◆ EXERCISE REQUIREMENTS: All of the listing must be given again exactly, except that the images are dropped.

---------------

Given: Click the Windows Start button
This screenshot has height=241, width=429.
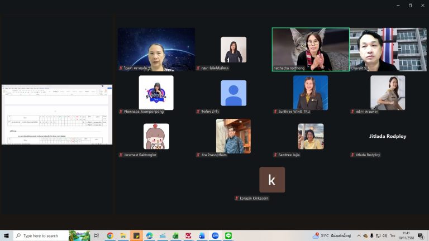Looking at the screenshot, I should 6,236.
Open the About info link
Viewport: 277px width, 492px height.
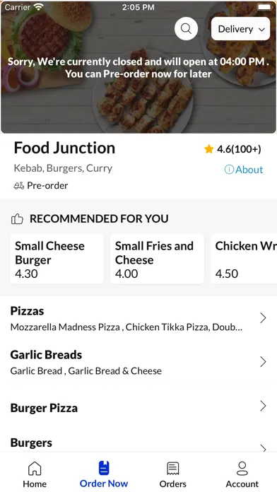[244, 170]
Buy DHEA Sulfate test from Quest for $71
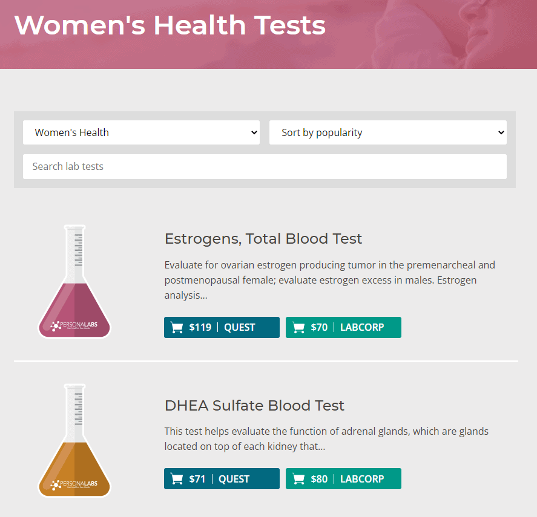Viewport: 537px width, 517px height. tap(222, 479)
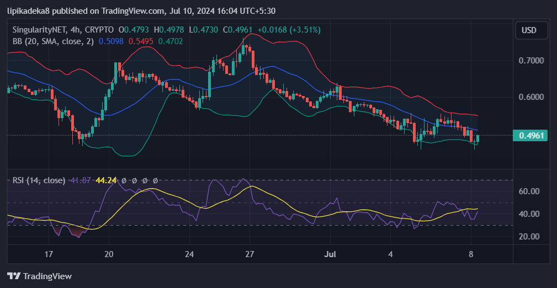The height and width of the screenshot is (288, 557).
Task: Click the 60.00 RSI axis label
Action: click(529, 191)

---------------

◆ TASK SOLUTION:
Given: Click the Windows Start button
This screenshot has height=241, width=429.
Looking at the screenshot, I should 6,236.
Open the About info link
Viewport: 277px width, 492px height.
[244, 170]
Buy DHEA Sulfate test from Quest for $71
Viewport: 537px width, 517px height. tap(222, 479)
The height and width of the screenshot is (288, 557).
Task: Click the 60.00 RSI axis label
Action: click(529, 191)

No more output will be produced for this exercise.